Task =
Copy all of the records below, putting "Command" in place of every "Instruction" and leaving everything else unchanged.

****************

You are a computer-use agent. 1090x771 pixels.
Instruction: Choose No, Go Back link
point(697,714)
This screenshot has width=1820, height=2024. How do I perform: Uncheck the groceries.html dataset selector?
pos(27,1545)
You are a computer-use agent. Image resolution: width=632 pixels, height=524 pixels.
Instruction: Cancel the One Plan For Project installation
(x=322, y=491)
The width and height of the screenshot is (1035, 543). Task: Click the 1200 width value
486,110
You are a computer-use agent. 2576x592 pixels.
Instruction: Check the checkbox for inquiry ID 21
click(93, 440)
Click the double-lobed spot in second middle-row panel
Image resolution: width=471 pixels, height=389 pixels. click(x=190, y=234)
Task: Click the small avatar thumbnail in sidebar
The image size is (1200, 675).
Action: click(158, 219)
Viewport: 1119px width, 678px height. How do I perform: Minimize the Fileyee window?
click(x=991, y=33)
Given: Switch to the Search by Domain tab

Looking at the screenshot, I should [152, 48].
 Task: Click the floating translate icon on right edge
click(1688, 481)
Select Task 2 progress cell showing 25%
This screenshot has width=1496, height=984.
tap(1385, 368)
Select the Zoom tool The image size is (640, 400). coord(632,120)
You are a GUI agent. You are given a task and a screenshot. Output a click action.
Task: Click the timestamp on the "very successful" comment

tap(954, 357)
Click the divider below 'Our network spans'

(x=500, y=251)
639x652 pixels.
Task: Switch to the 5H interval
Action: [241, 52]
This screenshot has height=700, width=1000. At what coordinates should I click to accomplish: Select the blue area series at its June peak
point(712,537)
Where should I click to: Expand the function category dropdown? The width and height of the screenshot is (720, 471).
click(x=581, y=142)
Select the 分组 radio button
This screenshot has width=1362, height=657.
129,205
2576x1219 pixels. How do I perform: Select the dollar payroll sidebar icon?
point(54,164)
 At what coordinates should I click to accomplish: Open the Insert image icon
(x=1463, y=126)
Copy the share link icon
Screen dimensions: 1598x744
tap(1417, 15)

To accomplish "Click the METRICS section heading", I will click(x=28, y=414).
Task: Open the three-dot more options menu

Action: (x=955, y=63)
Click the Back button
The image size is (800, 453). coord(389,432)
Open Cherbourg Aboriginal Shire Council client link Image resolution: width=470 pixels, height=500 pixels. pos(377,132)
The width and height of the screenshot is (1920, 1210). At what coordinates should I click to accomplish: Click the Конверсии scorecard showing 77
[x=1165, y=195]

****************

Completed task =
You are a computer-use agent. 1090x771 pixels.
Command: Choose No, Go Back link
point(697,714)
This screenshot has width=1820, height=2024. How do I perform: Uncheck the groceries.html dataset selector?
pos(27,1545)
You are a computer-use agent. Image resolution: width=632 pixels, height=524 pixels.
Command: Cancel the One Plan For Project installation
(x=322, y=491)
The width and height of the screenshot is (1035, 543). Task: Click the 1200 width value
486,110
You are a computer-use agent. 2576x592 pixels.
Command: Check the checkbox for inquiry ID 21
click(93, 440)
Click the double-lobed spot in second middle-row panel
Image resolution: width=471 pixels, height=389 pixels. click(x=190, y=234)
Task: Click the small avatar thumbnail in sidebar
The image size is (1200, 675).
Action: click(158, 219)
Viewport: 1119px width, 678px height. How do I perform: Minimize the Fileyee window?
click(x=991, y=33)
Given: Switch to the Search by Domain tab

Looking at the screenshot, I should [152, 48].
 Task: Click the floating translate icon on right edge
click(1688, 481)
Select Task 2 progress cell showing 25%
This screenshot has width=1496, height=984.
tap(1385, 368)
Select the Zoom tool The image size is (640, 400). coord(632,120)
You are a GUI agent. You are given a task and a screenshot. Output a click action.
Task: Click the timestamp on the "very successful" comment

tap(954, 357)
Click the divider below 'Our network spans'

(x=500, y=251)
639x652 pixels.
Task: Switch to the 5H interval
Action: [241, 52]
This screenshot has height=700, width=1000. At what coordinates should I click to accomplish: Select the blue area series at its June peak
point(712,537)
Where should I click to: Expand the function category dropdown? The width and height of the screenshot is (720, 471).
click(x=581, y=142)
Select the 分组 radio button
This screenshot has width=1362, height=657.
129,205
2576x1219 pixels. How do I perform: Select the dollar payroll sidebar icon?
point(54,164)
 At what coordinates should I click to accomplish: Open the Insert image icon
(x=1463, y=126)
Copy the share link icon
Screen dimensions: 1598x744
tap(1417, 15)

To accomplish "Click the METRICS section heading", I will click(x=28, y=414).
Task: Open the three-dot more options menu

Action: (x=955, y=63)
Click the Back button
The image size is (800, 453). coord(389,432)
Open Cherbourg Aboriginal Shire Council client link Image resolution: width=470 pixels, height=500 pixels. pos(377,132)
The width and height of the screenshot is (1920, 1210). At what coordinates should I click to accomplish: Click the Конверсии scorecard showing 77
[x=1165, y=195]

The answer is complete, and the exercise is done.